The officially supported method is to have Windows 10 (32 bit) running in
HyperV. There is no 16 bit support in Windows 10 64bit builds.

------
ilyich
He will be able to maintain the repo. From the sentence [0] you can see that
he is sentenced to spend his term in an open prison [1] (Russian колония-
поселение)

It means he will be able to have internet access without any problems.

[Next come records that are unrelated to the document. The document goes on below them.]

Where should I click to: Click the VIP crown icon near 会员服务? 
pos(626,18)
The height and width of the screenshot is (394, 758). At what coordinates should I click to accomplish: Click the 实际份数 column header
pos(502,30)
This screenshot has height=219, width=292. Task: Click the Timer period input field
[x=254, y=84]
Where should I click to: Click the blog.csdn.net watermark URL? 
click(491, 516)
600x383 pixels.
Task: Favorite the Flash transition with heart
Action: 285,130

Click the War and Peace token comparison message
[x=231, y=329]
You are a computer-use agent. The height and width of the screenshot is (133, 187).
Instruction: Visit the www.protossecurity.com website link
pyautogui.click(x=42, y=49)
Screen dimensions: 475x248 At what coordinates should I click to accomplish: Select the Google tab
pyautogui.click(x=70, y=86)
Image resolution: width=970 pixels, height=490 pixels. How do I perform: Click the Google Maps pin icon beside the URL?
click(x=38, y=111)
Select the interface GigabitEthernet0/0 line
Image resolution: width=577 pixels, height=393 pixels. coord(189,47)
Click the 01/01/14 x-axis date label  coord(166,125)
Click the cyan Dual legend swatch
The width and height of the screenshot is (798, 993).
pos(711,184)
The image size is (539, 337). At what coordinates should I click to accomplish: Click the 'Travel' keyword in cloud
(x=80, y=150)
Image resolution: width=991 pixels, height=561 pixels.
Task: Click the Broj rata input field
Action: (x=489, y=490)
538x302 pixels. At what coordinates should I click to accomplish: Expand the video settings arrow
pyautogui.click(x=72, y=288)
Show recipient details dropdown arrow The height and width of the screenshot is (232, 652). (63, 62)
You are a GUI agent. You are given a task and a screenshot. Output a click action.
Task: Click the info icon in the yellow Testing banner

So no need to panic at all.

[0] [https://kraevoy--
alt.sudrf.ru/modules.php?name=sud_delo&srv_...](https://kraevoy--
alt.sudrf.ru/modules.php?name=sud_delo&srv_num=1&name_op=doc&number=1733512&delo_id=4&new=4&text_number=1)

[1]
[https://ru.m.wikipedia.org/wiki/%D0%9A%D0%BE%D0%BB%D0%BE%D0%...](https://ru.m.wikipedia.org/wiki/%D0%9A%D0%BE%D0%BB%D0%BE%D0%BD%D0%B8%D1%8F-%D0%BF%D0%BE%D1%81%D0%B5%D0%BB%D0%B5%D0%BD%D0%B8%D0%B5)

------
ssijak
What if the person lying on the road survived and the person driving the
motorbike died. Would the person lying on the road be charged for
manslaughter? And if yes, how is this situation different to shift the blame
from one person to another.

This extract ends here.